▶ **EXERCISE DESCRIPTION**
From the entries below, retype only the lines from the one with "Screen dimensions: 489x360" through the one with "You are a computer-use agent. The image", exactly as written.

▶ **THE DATA**
=== Begin Enclosure ===
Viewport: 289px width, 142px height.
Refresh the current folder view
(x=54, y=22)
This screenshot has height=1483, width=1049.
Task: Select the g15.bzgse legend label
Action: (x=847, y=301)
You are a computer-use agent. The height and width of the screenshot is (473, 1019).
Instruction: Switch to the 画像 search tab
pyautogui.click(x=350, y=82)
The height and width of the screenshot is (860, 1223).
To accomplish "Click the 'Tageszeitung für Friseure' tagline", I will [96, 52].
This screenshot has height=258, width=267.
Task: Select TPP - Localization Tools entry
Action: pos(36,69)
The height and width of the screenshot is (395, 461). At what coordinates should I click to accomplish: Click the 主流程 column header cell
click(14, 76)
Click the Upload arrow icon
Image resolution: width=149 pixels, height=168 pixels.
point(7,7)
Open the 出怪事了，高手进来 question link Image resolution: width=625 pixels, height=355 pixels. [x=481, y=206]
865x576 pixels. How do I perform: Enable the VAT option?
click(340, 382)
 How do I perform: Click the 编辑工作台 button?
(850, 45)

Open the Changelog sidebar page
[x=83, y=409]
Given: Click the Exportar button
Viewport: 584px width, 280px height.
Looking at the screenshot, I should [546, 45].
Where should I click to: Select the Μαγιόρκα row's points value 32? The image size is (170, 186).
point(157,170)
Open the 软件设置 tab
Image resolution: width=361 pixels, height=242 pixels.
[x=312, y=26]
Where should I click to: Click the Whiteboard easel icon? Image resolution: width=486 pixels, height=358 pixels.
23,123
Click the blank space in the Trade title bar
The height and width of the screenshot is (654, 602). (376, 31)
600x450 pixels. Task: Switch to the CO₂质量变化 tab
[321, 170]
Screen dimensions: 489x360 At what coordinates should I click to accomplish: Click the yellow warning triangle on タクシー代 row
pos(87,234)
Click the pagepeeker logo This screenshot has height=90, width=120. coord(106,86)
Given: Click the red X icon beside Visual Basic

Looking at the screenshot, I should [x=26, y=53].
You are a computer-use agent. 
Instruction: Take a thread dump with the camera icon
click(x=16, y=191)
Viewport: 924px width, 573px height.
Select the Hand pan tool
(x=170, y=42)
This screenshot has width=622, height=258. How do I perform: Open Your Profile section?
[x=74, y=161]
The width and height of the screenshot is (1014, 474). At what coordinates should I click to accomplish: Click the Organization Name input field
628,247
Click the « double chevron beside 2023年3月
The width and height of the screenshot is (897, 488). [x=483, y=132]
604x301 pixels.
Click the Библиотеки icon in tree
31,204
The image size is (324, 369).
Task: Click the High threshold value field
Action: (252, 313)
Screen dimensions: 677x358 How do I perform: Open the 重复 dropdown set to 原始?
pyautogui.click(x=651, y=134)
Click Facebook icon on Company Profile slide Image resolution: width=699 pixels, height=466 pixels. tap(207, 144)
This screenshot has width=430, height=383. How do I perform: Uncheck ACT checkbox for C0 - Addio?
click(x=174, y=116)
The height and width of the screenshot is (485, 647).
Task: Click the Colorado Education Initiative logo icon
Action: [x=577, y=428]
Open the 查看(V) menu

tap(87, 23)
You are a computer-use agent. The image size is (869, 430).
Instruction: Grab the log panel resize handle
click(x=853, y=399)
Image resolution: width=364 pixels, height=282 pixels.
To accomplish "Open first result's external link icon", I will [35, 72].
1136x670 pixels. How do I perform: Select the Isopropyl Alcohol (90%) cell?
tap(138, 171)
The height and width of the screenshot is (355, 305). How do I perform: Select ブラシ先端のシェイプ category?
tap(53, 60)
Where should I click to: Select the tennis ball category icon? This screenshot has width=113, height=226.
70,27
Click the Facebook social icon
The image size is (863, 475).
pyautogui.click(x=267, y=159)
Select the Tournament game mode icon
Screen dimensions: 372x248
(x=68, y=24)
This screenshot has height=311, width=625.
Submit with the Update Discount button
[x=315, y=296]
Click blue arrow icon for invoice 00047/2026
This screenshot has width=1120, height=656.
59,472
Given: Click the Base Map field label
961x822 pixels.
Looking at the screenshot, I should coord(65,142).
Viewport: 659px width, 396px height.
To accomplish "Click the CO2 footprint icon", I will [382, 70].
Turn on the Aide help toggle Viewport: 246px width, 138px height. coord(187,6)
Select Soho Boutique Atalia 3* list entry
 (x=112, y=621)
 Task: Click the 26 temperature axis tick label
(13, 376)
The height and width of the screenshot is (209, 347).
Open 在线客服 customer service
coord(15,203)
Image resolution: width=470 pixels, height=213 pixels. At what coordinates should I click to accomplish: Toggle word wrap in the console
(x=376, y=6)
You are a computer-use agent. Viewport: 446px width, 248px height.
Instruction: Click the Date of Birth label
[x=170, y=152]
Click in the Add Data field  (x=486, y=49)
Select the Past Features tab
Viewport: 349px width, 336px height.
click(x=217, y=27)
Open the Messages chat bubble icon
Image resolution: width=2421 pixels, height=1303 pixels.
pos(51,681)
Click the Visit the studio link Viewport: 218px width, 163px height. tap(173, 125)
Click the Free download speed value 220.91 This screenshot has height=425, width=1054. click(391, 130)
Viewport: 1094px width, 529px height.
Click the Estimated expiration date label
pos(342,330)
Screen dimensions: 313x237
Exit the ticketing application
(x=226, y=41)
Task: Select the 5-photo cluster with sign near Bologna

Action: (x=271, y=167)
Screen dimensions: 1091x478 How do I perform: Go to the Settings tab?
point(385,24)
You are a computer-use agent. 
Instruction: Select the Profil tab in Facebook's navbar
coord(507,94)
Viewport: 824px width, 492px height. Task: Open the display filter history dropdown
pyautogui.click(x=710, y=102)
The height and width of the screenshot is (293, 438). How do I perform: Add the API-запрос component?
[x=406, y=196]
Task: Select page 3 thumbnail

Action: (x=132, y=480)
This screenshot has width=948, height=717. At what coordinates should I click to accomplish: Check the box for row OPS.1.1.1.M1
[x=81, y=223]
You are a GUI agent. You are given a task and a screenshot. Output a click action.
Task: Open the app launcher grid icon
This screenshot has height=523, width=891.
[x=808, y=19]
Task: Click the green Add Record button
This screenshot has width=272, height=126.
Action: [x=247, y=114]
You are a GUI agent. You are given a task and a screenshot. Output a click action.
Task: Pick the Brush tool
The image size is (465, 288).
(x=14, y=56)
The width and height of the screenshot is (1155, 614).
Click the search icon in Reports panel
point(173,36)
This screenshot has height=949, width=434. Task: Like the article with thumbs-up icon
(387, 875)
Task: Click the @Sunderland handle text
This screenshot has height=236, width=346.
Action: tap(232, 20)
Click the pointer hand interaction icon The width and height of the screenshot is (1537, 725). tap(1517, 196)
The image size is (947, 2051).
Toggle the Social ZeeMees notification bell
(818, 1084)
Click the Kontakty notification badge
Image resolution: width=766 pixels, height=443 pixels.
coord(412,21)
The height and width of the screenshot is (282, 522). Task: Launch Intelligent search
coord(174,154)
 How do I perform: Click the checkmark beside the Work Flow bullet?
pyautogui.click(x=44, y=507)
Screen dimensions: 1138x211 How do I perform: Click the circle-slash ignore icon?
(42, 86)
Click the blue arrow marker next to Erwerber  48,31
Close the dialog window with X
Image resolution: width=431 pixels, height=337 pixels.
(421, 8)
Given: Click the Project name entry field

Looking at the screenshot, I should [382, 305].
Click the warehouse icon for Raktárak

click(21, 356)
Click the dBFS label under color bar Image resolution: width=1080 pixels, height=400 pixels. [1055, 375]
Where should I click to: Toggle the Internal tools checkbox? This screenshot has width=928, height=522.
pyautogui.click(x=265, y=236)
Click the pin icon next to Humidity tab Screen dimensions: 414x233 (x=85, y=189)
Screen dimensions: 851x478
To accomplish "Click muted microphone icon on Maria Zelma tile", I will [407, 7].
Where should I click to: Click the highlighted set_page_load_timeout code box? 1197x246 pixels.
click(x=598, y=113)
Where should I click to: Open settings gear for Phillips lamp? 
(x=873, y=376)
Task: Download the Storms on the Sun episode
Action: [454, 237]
=== End Enclosure ===
▶ **EXERCISE ANSWER**
Screen dimensions: 489x360 At what coordinates should I click to accomplish: Click the yellow warning triangle on タクシー代 row
pos(87,234)
Click the pagepeeker logo This screenshot has height=90, width=120. coord(106,86)
Given: Click the red X icon beside Visual Basic

Looking at the screenshot, I should [x=26, y=53].
You are a computer-use agent. 
Instruction: Take a thread dump with the camera icon
click(x=16, y=191)
Viewport: 924px width, 573px height.
Select the Hand pan tool
(x=170, y=42)
This screenshot has width=622, height=258. How do I perform: Open Your Profile section?
[x=74, y=161]
The width and height of the screenshot is (1014, 474). At what coordinates should I click to accomplish: Click the Organization Name input field
628,247
Click the « double chevron beside 2023年3月
The width and height of the screenshot is (897, 488). [x=483, y=132]
604x301 pixels.
Click the Библиотеки icon in tree
31,204
The image size is (324, 369).
Task: Click the High threshold value field
Action: (252, 313)
Screen dimensions: 677x358 How do I perform: Open the 重复 dropdown set to 原始?
pyautogui.click(x=651, y=134)
Click Facebook icon on Company Profile slide Image resolution: width=699 pixels, height=466 pixels. tap(207, 144)
This screenshot has width=430, height=383. How do I perform: Uncheck ACT checkbox for C0 - Addio?
click(x=174, y=116)
The height and width of the screenshot is (485, 647).
Task: Click the Colorado Education Initiative logo icon
Action: [x=577, y=428]
Open the 查看(V) menu

tap(87, 23)
You are a computer-use agent. The image size is (869, 430).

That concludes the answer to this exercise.